On March 15, a federal district court in the Western District of Pennsylvania endorsed CMS commentary from November 2015 that dramatically liberalized the “written agreement” requirement of core Stark exceptions, thus providing some new insights as to what may be the outer limits of CMS’s new approach. When ruling on cross motions for summary judgment filed by the relator and the medical center and physician defendants, respectively, the court issued an opinion (U.S. ex rel. Emanuele v. Medicor Associates) that in some cases accepted—and in other cases rejected—a ‘collection of documents’ defense with respect to a series of medical directorship arrangements, some of which had initially been memorialized by a formal contract but allowed to repeatedly expire, and others which were never formally memorialized.

The Court focused on whether each of the respective medical directorship arrangements satisfied the “written agreement” requirement for either the Stark fair market value compensation (FMV) or personal services exceptions. Both of these exceptions require that the arrangement be in writing and signed by the parties.

The Court confirmed that to meet the “written agreement” requirement of the FMV or personal service arrangements exceptions, there does not need to be a single formal contract that encompasses all material aspects of the relationship. Rather, a collection of documents may potentially suffice. For some of the medical director arrangements before the Court, the Court found the original executed agreements, subsequent addenda, invoices, and checks were sufficient to meet the “written agreement” requirement, even though these agreements were expired for months at a time.

Conversely, when it addressed a Womens’ Cardiac Services Director arrangement, the Court refused to recognize a written agreement where a draft was unsigned and had apparently never been circulated, a formal contract was never ultimately executed, and documents such as emails and memoranda only referenced the directorship in very general terms. The Court emphasized that a collection of documents, to effectively satisfy the writing requirement, must contain at least some documentation bearing the signature of the parties, and at a minimum must outline (1) identifiable services, (2) a timeframe, and (3) a rate of compensation. Curiously, the Court appeared to imply that the defendants had not provided signed and endorsed checks with respect to this arrangement, and the opinion does not indicate whether payment amounts corresponded to the terms of the draft agreement, so it is difficult to tell whether pleading and proving additional facts could have potentially salvaged even this arrangement.

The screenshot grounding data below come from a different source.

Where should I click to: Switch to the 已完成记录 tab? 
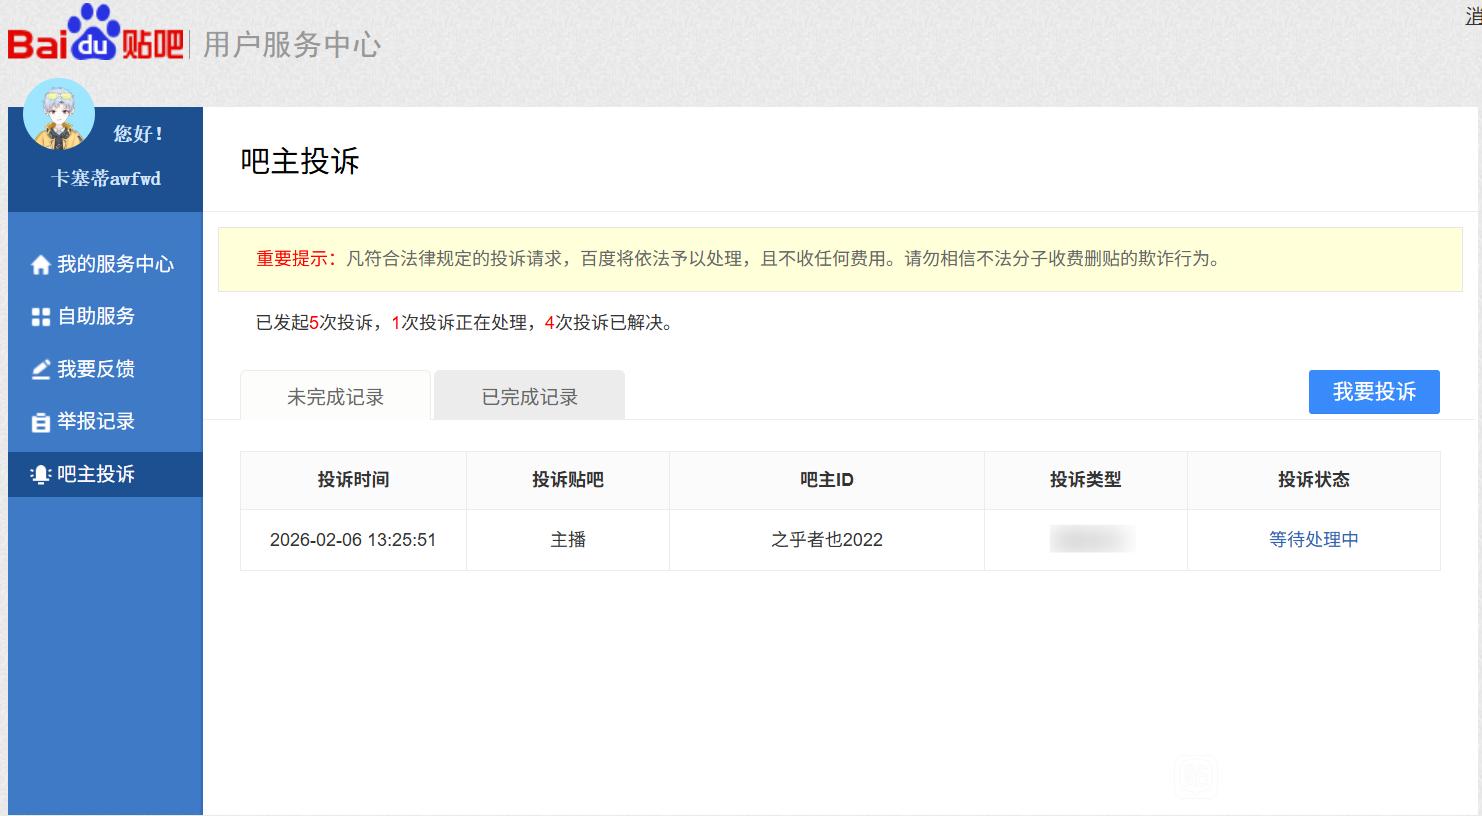point(530,397)
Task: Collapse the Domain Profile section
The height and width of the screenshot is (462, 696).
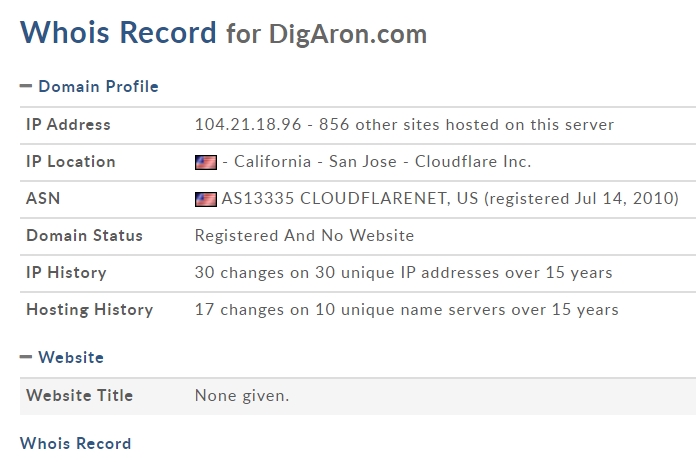Action: tap(89, 86)
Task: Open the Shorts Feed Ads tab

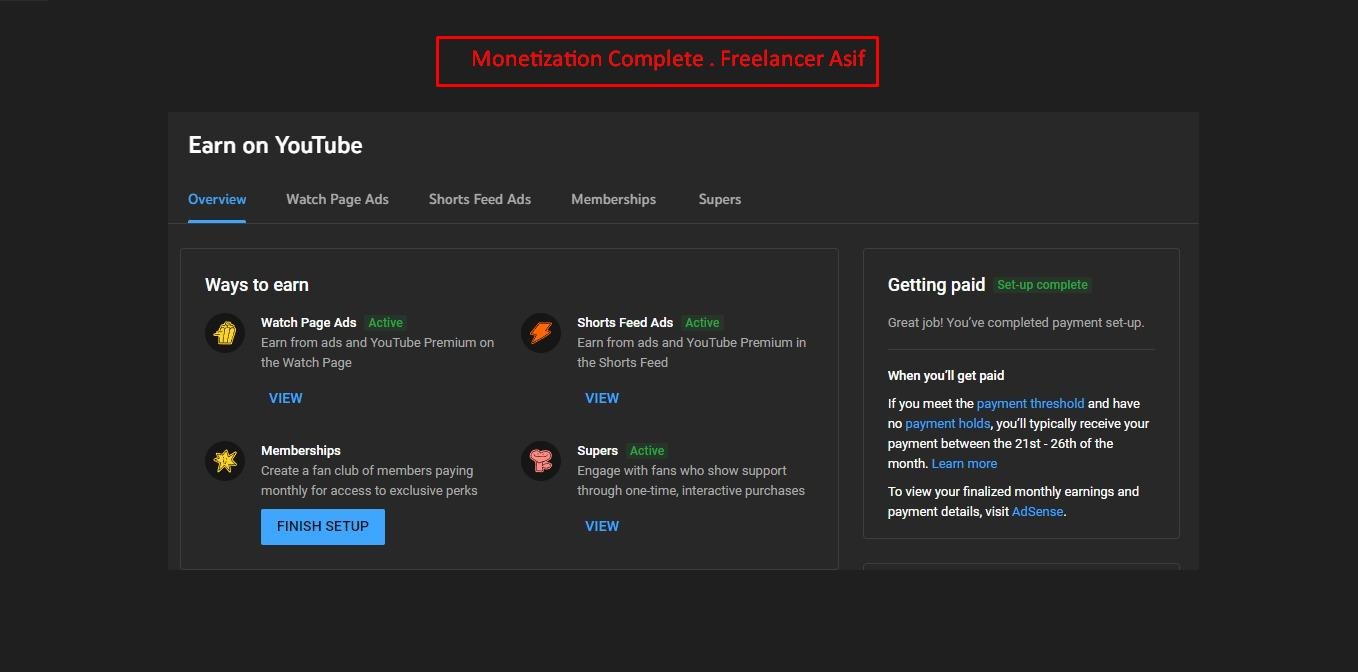Action: (480, 199)
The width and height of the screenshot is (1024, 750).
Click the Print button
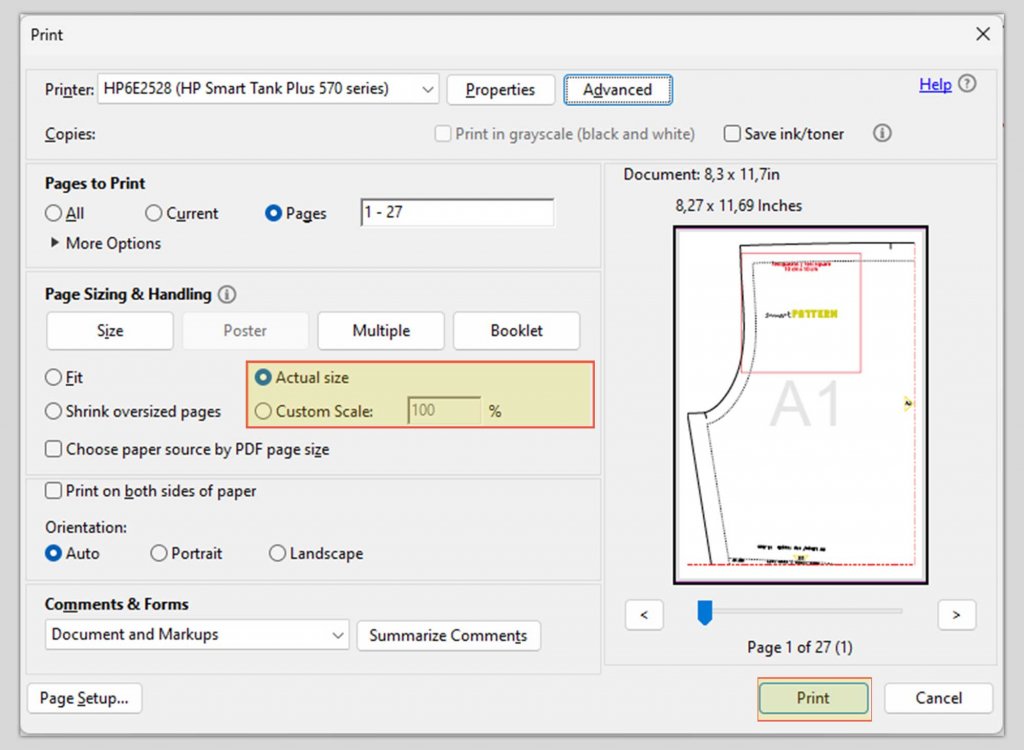click(x=812, y=698)

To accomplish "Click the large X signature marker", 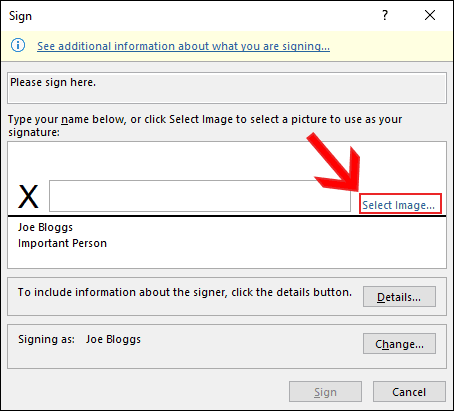I will pos(28,197).
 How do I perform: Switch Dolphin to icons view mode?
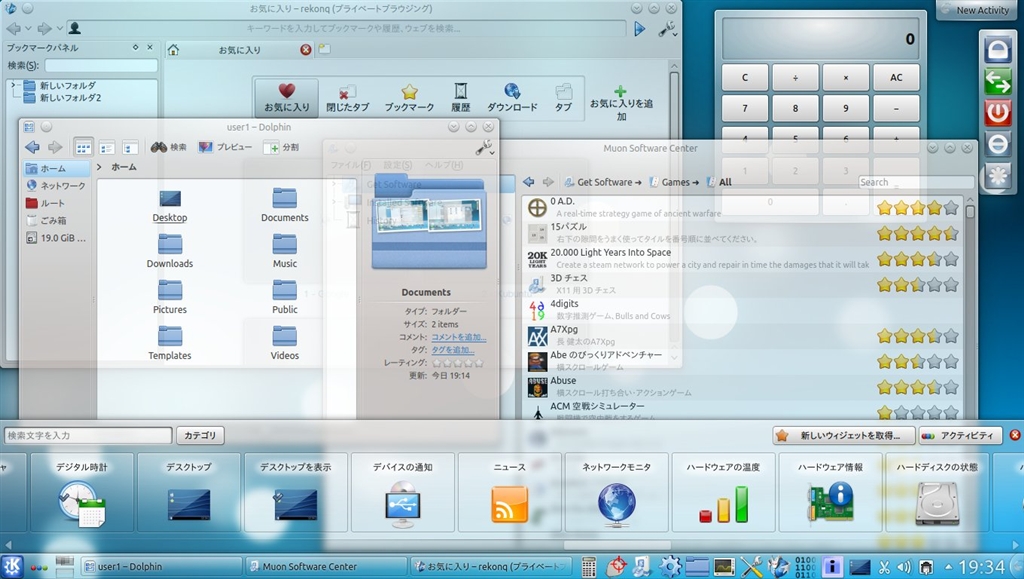pos(83,147)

The Court similarly rejected a ‘collection of documents’ defense with respect to a Cardio-Vascular Chair position, as a cited document “suggest[ed] that several critical terms had yet to be determined, rather than that they had been agreed upon.”

The Court also refused to apply the Stark isolated transaction exception to a payment for various invoices for services provided under the Womens’ Cardiac Services Director arrangement and the Cardio-Vascular Chair position. According to the Court, the payment issued in the instant case was not an isolated transaction, but rather was better characterized as the first installment in a series of payments, as the parties continued to provide services and payments related to those arrangements for the fifteen months following the initial payment. The Court also included dicta that may serve as a caution to providers considering whether to rely on aggressive uses of the isolated transaction exception, when it further stated that this exception “typically arises only in the context of uniquely singular transactions,” such as the purchase of a physician’s medical practice.

While future commentary and other cases will undoubtedly continue to flesh out the exact parameters of Stark’s “written agreement” requirement, the Emanuele decision should generally afford parties further comfort in relying on the November 2015 liberalizations for many common fact patterns, while demonstrating that courts are not hesitant to scrutinize particularly aggressive applications of a “collection of documents” defense.

The Stark discussion that the Court references appears at pages 71,314 through 71,316 of the November 2015 final rule and commentary.